→ **Exercise**
Only one stretch of the records below should be repeated. It starts with the line containing "This screenshot has height=819, width=1456." and goes on through the line containing "Task: Click the 设备管理 camera icon", exactly as written.

[[ Extracted material open ]]

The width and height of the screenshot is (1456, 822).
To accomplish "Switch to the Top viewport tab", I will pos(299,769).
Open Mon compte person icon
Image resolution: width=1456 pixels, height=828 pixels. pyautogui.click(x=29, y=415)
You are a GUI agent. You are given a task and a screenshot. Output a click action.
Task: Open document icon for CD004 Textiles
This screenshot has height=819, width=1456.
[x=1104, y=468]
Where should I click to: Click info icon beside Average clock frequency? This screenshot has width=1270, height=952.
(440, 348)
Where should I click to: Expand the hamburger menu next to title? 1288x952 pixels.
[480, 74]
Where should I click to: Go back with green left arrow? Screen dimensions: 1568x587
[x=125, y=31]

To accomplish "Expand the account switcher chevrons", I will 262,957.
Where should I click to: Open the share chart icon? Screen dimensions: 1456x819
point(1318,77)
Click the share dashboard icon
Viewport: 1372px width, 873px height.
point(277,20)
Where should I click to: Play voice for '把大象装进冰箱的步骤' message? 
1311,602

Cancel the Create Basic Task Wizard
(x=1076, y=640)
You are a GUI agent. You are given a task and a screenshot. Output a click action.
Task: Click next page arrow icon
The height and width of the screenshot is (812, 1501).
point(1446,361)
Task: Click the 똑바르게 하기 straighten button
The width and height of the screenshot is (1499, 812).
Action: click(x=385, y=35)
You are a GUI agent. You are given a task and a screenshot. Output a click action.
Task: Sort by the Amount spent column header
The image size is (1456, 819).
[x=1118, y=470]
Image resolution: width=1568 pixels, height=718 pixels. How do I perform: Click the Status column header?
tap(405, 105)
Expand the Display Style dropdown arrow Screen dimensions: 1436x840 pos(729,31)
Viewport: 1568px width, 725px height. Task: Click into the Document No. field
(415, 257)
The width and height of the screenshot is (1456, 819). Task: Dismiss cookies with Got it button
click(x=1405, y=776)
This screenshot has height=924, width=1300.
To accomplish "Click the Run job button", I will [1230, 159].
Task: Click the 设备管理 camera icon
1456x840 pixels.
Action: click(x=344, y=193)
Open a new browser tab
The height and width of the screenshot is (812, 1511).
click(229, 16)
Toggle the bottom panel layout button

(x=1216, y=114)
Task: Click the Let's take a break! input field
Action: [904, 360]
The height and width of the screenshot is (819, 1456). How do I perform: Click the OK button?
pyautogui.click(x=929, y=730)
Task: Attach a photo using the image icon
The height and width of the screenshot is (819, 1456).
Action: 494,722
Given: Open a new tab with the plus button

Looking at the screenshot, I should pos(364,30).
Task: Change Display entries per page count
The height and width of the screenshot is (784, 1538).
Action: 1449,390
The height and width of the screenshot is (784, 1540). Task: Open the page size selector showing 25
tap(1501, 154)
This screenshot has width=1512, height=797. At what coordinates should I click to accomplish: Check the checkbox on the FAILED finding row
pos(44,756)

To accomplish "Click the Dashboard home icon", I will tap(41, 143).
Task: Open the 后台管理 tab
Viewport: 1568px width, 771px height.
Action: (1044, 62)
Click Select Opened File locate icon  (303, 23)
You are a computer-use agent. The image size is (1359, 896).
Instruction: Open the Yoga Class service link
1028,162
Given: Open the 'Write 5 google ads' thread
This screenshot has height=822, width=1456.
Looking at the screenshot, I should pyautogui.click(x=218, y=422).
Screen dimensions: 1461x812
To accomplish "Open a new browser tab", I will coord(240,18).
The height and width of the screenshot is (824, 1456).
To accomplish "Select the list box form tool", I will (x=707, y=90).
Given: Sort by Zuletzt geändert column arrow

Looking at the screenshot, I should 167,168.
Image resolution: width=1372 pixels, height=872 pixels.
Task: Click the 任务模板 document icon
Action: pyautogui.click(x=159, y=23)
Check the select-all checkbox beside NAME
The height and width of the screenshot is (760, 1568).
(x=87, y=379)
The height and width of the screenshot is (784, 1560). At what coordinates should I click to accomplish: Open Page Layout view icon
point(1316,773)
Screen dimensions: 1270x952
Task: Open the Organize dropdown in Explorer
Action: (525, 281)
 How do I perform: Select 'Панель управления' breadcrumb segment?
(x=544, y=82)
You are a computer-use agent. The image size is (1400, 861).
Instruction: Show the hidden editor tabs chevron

[[ Extracted material closed ]]

→ **Answer section**
This screenshot has height=819, width=1456.
[x=1104, y=468]
Where should I click to: Click info icon beside Average clock frequency? This screenshot has width=1270, height=952.
(440, 348)
Where should I click to: Expand the hamburger menu next to title? 1288x952 pixels.
[480, 74]
Where should I click to: Go back with green left arrow? Screen dimensions: 1568x587
[x=125, y=31]

To accomplish "Expand the account switcher chevrons", I will 262,957.
Where should I click to: Open the share chart icon? Screen dimensions: 1456x819
point(1318,77)
Click the share dashboard icon
Viewport: 1372px width, 873px height.
point(277,20)
Where should I click to: Play voice for '把大象装进冰箱的步骤' message? 
1311,602

Cancel the Create Basic Task Wizard
(x=1076, y=640)
You are a GUI agent. You are given a task and a screenshot. Output a click action.
Task: Click next page arrow icon
The height and width of the screenshot is (812, 1501).
point(1446,361)
Task: Click the 똑바르게 하기 straighten button
The width and height of the screenshot is (1499, 812).
Action: click(x=385, y=35)
You are a GUI agent. You are given a task and a screenshot. Output a click action.
Task: Sort by the Amount spent column header
The image size is (1456, 819).
[x=1118, y=470]
Image resolution: width=1568 pixels, height=718 pixels. How do I perform: Click the Status column header?
tap(405, 105)
Expand the Display Style dropdown arrow Screen dimensions: 1436x840 pos(729,31)
Viewport: 1568px width, 725px height. Task: Click into the Document No. field
(415, 257)
The width and height of the screenshot is (1456, 819). Task: Dismiss cookies with Got it button
click(x=1405, y=776)
This screenshot has height=924, width=1300.
To accomplish "Click the Run job button", I will [1230, 159].
Task: Click the 设备管理 camera icon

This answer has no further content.